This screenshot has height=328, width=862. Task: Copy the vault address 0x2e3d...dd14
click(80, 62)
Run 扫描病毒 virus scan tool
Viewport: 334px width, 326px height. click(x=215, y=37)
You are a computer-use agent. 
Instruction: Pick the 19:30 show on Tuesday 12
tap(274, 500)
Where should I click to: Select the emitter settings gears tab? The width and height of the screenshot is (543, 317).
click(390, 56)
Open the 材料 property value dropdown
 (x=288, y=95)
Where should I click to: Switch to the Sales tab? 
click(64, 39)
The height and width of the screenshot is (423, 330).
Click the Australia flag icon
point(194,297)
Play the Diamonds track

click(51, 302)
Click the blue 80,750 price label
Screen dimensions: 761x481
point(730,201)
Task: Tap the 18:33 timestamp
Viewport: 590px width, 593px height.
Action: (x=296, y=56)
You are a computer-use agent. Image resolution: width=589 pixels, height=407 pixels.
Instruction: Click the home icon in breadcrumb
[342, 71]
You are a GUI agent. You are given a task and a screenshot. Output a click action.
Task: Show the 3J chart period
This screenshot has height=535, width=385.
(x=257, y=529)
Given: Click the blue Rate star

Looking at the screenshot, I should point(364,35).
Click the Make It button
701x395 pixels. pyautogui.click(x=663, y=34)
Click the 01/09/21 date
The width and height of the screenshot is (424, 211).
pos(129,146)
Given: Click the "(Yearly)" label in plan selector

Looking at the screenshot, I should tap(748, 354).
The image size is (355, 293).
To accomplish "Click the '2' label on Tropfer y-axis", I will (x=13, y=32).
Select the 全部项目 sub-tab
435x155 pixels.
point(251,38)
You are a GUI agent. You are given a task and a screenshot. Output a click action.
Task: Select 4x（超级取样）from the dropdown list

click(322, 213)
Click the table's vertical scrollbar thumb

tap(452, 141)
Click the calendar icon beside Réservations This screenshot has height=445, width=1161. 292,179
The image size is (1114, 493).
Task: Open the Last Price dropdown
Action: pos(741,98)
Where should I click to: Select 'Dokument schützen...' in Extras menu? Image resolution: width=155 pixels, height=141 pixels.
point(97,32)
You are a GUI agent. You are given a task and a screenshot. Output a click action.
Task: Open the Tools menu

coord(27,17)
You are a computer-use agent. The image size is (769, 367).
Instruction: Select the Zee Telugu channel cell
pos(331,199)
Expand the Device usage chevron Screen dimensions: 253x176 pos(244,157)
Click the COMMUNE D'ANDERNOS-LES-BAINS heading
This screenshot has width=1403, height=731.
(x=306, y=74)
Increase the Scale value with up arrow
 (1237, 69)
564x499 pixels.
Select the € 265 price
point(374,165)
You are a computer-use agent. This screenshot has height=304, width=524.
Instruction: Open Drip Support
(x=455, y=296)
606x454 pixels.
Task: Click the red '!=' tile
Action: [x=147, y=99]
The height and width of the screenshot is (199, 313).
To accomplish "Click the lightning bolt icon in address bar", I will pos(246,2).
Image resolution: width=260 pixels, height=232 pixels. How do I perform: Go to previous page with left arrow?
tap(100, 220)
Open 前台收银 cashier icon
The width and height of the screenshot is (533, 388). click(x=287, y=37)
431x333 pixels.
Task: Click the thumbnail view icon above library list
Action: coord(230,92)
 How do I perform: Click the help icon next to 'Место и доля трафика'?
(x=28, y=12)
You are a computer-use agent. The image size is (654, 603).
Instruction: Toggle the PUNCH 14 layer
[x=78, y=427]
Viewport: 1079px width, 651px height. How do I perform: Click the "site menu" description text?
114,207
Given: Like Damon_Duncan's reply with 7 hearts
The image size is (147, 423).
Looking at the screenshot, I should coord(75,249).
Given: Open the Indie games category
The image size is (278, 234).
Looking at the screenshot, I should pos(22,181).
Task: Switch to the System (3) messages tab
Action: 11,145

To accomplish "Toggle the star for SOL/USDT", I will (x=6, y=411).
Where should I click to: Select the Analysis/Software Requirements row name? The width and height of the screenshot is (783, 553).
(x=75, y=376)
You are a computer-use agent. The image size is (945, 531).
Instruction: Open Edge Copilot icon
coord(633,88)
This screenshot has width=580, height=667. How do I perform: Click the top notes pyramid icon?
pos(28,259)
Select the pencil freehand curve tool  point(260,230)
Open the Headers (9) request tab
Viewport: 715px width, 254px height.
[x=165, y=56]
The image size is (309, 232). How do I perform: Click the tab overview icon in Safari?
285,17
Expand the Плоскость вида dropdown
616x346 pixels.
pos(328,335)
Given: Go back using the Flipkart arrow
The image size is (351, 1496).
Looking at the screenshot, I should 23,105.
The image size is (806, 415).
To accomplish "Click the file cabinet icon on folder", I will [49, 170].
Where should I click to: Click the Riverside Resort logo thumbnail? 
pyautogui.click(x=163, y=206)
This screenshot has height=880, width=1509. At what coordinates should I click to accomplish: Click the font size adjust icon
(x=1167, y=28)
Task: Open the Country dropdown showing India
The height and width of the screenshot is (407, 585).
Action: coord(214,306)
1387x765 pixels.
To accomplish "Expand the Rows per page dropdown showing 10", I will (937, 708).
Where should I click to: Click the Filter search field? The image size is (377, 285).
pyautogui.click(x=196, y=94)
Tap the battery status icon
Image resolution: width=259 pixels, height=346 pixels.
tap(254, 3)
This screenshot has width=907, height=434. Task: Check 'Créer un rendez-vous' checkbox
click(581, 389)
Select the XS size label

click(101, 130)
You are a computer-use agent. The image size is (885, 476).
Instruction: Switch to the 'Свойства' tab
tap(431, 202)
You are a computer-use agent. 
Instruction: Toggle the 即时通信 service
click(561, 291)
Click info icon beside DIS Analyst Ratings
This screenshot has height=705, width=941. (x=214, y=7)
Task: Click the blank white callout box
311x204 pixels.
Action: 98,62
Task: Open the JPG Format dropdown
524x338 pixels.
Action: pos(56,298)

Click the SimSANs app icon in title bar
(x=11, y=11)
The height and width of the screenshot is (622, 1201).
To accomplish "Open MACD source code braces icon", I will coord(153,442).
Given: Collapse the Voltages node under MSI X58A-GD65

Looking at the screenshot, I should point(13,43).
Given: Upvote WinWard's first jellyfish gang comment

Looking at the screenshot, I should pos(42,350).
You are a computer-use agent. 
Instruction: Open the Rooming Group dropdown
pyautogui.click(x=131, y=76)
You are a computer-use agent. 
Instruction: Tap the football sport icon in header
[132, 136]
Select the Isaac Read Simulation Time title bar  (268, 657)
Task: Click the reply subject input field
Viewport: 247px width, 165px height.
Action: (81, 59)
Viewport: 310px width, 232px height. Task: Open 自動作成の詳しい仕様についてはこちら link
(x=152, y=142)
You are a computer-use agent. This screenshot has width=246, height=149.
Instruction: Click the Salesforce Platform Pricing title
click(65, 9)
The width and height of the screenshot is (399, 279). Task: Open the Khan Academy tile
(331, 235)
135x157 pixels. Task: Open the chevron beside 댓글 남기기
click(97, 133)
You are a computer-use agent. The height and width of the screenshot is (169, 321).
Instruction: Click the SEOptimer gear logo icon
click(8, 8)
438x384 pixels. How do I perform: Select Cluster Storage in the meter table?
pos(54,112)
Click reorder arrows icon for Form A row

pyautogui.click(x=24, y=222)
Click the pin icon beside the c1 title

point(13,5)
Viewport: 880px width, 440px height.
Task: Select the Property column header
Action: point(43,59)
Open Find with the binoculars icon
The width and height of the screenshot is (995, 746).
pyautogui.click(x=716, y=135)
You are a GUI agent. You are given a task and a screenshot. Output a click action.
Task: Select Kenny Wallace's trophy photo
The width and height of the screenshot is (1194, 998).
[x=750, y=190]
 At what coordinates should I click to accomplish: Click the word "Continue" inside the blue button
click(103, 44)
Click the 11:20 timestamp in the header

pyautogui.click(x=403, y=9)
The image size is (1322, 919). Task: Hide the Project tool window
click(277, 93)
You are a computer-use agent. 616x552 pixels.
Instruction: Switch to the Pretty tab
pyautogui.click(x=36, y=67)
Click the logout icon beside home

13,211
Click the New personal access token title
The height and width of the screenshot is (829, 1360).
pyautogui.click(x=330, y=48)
--------------------------------
Please give back exactly the lines of this listing beginning at the line with "The image size is (278, 234)." and ending with the line with "Open the Headers (9) request tab", both included, and nothing else.

The image size is (278, 234).
Looking at the screenshot, I should pos(22,181).
Task: Switch to the System (3) messages tab
Action: 11,145

To accomplish "Toggle the star for SOL/USDT", I will (x=6, y=411).
Where should I click to: Select the Analysis/Software Requirements row name? The width and height of the screenshot is (783, 553).
(x=75, y=376)
You are a computer-use agent. The image size is (945, 531).
Instruction: Open Edge Copilot icon
coord(633,88)
This screenshot has width=580, height=667. How do I perform: Click the top notes pyramid icon?
pos(28,259)
Select the pencil freehand curve tool  point(260,230)
Open the Headers (9) request tab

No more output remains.